- publishing free software manuals

Articles > Making and Applying Patches - A short introduction to GNU diff and patch

Ciaran O'Riordan, Stephen Compall, Brian Gough (Network Theory Ltd)

Introduction

The purpose of this article is to provide a tutorial introduction to making and using patches with the GNU commands diff and patch.

For more information see the printed manual "Comparing and Merging Files with GNU diff and patch" (ISBN 0-9541617-5-0).

A patch is a set of differences between two files or two sets of files, usually an original and a modified version of the original. The purpose of a patch is to allow others to modify the original file in the same way that you have modified it. Thus, anyone can apply the patch to their copy of the original, and will then have a file or set of files that is identical to your modified version.

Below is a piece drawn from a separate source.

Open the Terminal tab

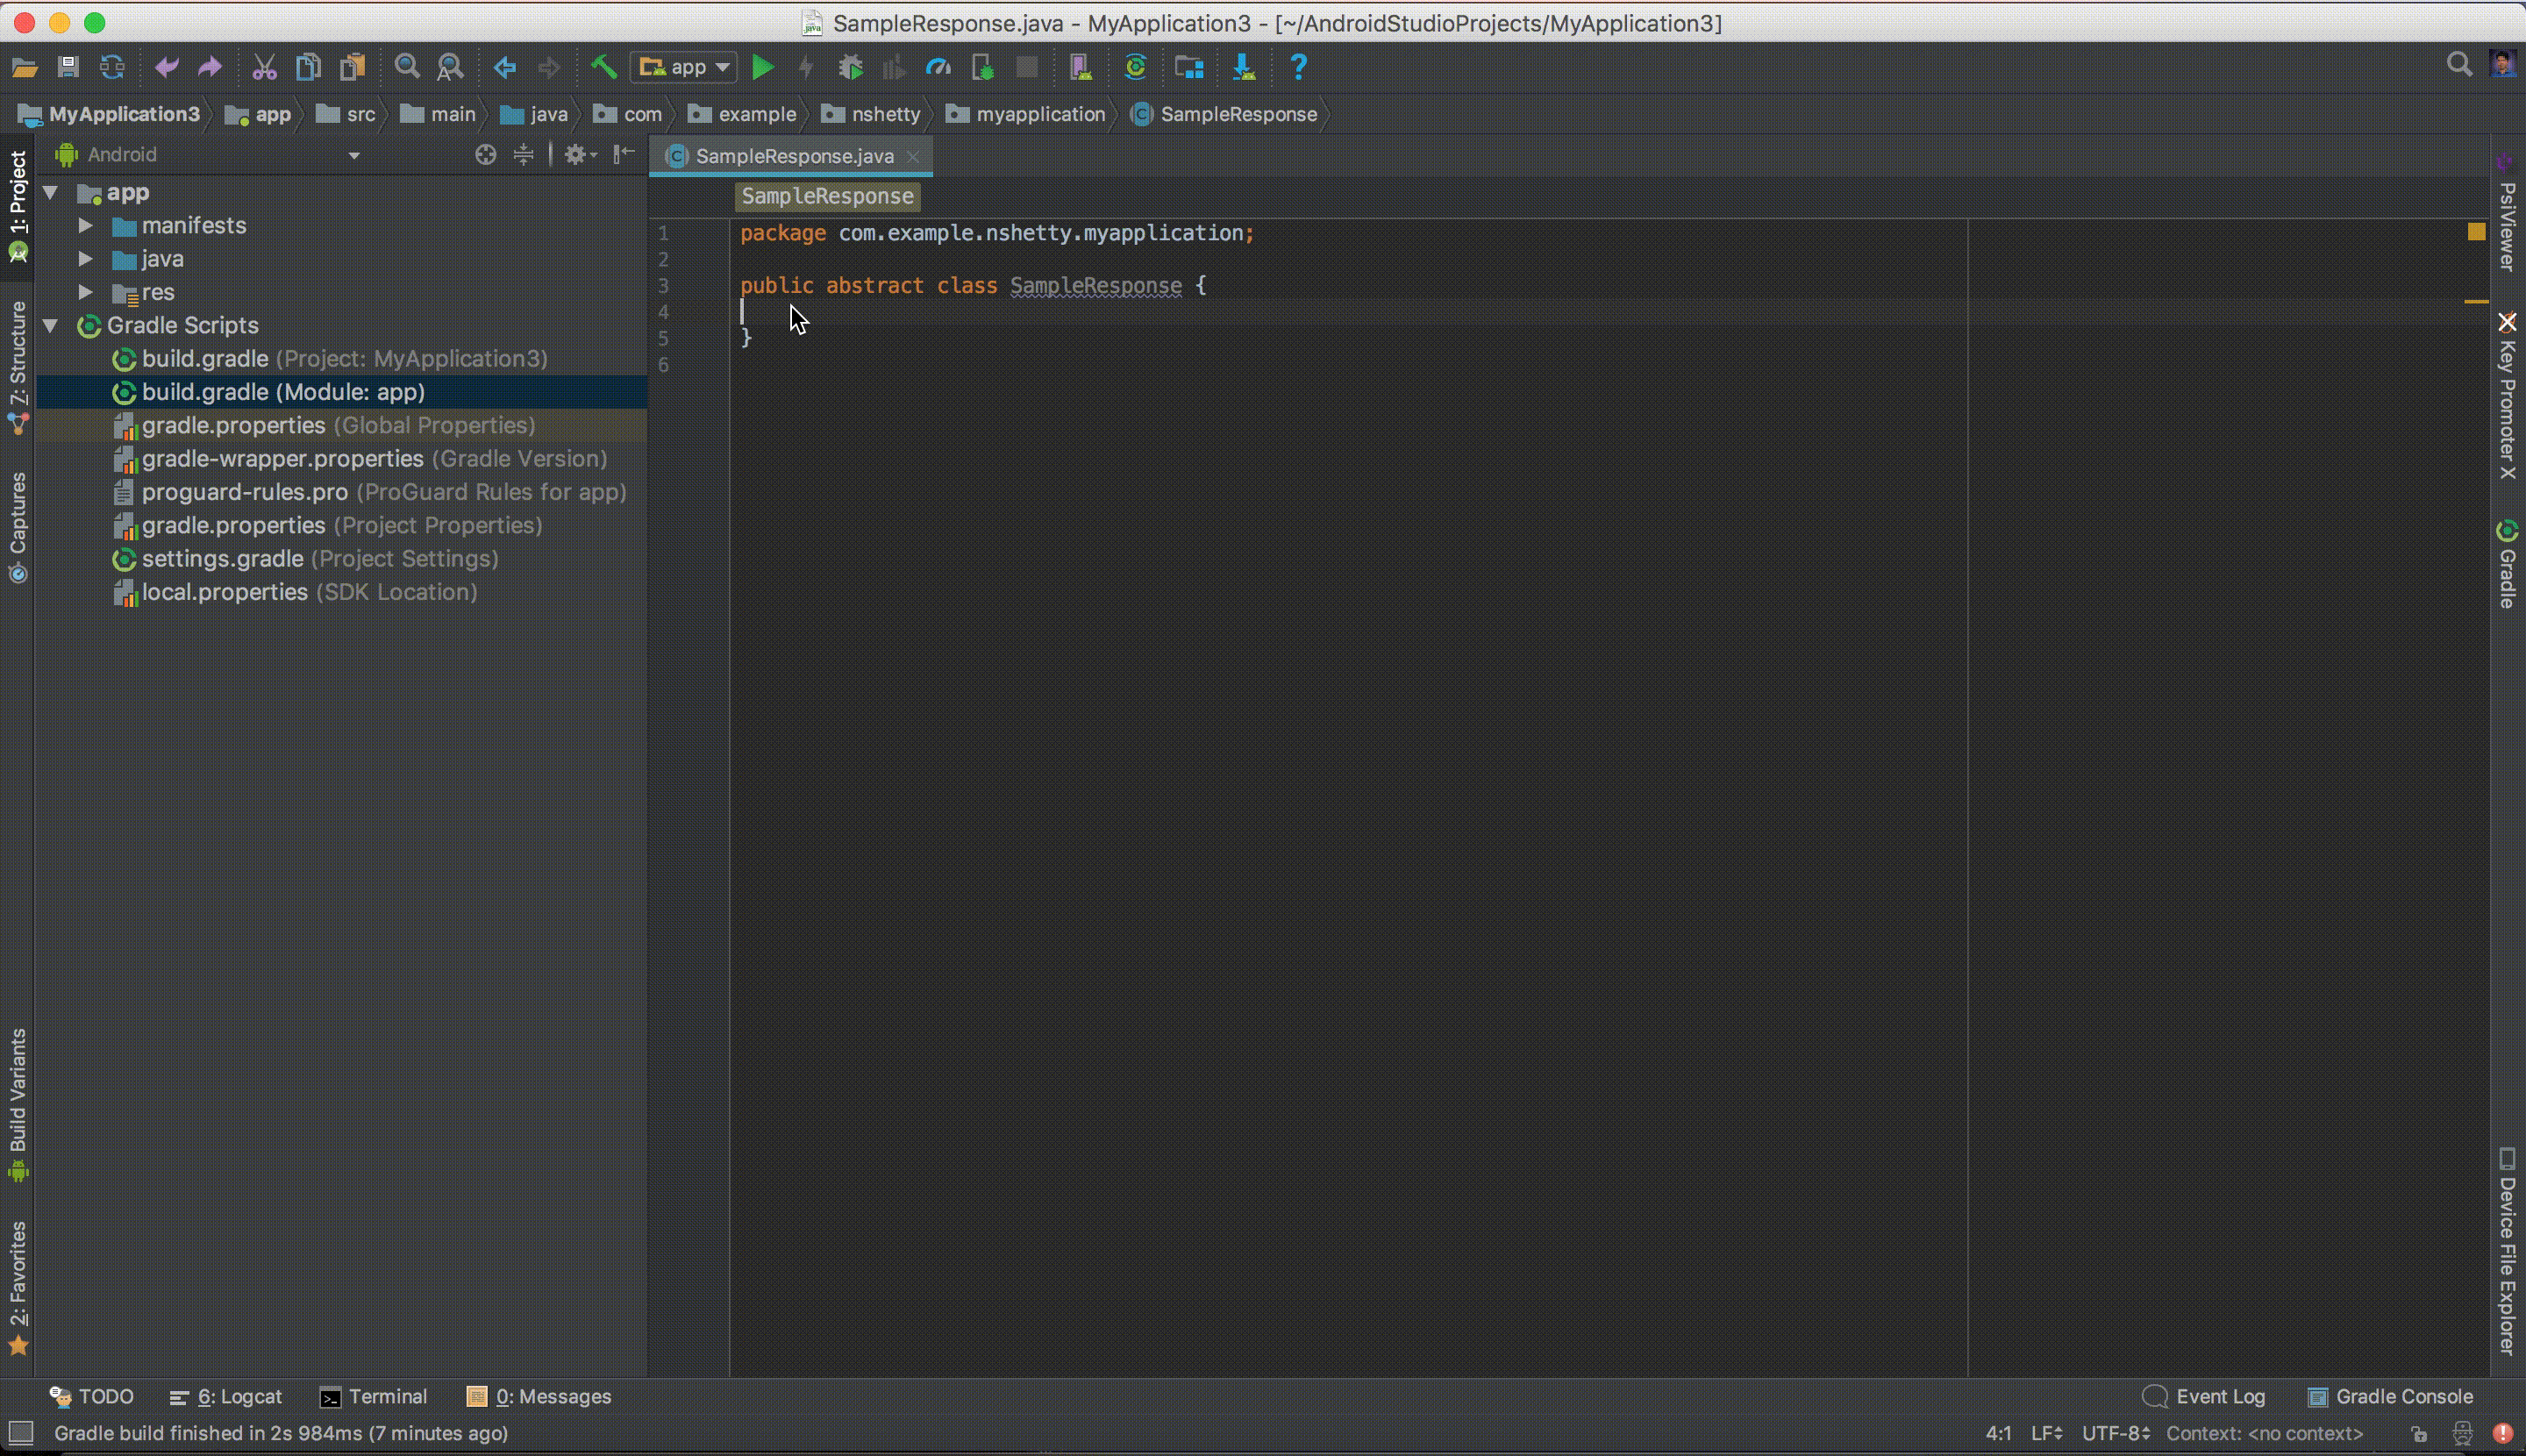374,1396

Patches are the standard way for free software developers to share bug fixes and enhancements with other developers.

Applying Patches

Patches are applied with the patch command. To specify the name of the patch to apply, patch can be invoked with the switch --input, or -i, followed by the file name of the patch. If no patch name is supplied, patch will read data from standard input (which can be the output of another command sent through a pipe |). Patches are usually stored with the extension .diff and referred to as diff files, because they are created with the diff command.

When new versions of GNU packages are released, it is customary for the maintainer to provide both a tar file of the new version and a patch file that can be used to update the source-code of the previous version. So, if you have the source code for GNU Bash 2.04, and want to upgrade to Bash 2.05, instead of downloading the full tar file bash-2.05.tar.gz, you can get the smaller patch bash-2.04-2.05.diff.gz from ftp.gnu.org. For example, the following commands show how to apply a patch to upgrade from Bash 2.04 to Bash 2.05, reading the patch directly from a compressed file through a pipe:

$ ls
bash-2.04-2.05.diff.gz         bash-2.04/
$ cd bash-2.04/
$ gunzip -c ../bash-2.04-2.05.diff.gz | patch -p1
patching file CHANGES
patching file COMPAT
patching file CWRU/POSIX.NOTES
...
patching file y.tab.h

The same effect can be achieved with the -i switch to patch, after uncompressing the patch file:

$ gunzip bash-2.04-2.05.diff.gz
$ cd bash-2.04/
$ patch -p1 -i ../bash-2.04-2.05.diff
patching file CHANGES
patching file COMPAT
patching file CWRU/POSIX.NOTES
...
patching file y.tab.h

251 lines of "patching file XXX" messages are displayed. When the command completes, your copy of bash will be identical to version 2.05. At the end of the next section, I'll show a command that you can use to verify this. After applying the patch, you'll probably want to rename the directory from bash-2.04 to bash-2.05 to reflect the changes.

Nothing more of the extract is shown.